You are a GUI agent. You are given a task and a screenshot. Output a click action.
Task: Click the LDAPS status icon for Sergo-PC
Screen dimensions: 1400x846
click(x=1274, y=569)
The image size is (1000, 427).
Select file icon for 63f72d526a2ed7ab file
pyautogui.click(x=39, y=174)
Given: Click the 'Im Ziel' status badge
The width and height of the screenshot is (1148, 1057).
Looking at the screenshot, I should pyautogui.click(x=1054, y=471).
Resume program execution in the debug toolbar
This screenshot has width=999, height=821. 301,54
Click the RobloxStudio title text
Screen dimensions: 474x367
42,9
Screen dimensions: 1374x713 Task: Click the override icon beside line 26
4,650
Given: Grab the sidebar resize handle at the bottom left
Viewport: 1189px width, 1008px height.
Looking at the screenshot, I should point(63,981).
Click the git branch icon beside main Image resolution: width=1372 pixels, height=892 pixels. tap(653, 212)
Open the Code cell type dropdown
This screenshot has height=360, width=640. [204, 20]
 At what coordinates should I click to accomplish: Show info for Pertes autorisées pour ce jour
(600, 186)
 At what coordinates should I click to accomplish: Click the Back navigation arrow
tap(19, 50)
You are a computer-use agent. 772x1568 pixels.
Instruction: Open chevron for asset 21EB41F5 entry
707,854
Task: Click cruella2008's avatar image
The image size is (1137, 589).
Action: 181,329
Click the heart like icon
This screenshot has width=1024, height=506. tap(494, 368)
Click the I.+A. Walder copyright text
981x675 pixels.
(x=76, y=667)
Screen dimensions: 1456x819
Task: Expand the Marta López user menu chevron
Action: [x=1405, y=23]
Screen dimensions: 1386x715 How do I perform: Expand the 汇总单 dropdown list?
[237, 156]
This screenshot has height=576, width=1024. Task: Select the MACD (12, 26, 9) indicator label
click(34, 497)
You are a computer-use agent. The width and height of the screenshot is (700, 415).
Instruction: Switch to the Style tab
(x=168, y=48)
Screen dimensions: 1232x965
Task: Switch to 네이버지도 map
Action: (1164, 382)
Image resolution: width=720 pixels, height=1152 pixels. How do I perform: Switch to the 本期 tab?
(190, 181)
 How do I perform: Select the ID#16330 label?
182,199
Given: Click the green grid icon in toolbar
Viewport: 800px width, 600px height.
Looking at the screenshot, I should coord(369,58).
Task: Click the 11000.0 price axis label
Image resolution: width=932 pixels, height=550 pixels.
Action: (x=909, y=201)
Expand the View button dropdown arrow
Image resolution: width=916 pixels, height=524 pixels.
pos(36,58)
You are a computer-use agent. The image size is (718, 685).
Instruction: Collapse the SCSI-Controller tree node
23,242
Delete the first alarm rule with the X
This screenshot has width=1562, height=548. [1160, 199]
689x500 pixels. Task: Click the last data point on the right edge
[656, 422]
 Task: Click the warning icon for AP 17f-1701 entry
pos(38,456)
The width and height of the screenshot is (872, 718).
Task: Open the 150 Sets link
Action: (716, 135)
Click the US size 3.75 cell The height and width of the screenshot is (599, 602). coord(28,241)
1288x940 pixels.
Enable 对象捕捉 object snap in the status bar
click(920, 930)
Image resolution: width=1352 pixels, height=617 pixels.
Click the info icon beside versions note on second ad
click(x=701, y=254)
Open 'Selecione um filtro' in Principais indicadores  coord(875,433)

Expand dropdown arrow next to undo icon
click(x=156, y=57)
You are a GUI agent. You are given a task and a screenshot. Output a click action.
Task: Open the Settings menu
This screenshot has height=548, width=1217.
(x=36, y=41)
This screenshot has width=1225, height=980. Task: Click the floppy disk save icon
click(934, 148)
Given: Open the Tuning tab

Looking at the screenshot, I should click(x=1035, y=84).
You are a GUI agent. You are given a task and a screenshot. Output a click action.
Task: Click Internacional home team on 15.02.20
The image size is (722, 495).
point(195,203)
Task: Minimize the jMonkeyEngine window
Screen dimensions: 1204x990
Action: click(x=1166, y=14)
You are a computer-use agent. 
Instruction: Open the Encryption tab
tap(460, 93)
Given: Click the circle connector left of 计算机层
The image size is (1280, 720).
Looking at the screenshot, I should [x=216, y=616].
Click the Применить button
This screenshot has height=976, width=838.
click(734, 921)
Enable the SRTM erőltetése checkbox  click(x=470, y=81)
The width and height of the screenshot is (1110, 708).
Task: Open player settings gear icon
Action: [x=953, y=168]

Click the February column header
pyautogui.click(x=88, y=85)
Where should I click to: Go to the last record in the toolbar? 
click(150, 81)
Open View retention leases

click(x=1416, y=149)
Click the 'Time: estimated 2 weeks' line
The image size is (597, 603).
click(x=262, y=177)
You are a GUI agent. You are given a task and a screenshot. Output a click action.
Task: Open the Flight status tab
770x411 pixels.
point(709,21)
☆ ☆ ☆ ☆
- _Task directions_:
Your reply should be one number, namely how many lines of the material contain "computer".

- _Task result_:
4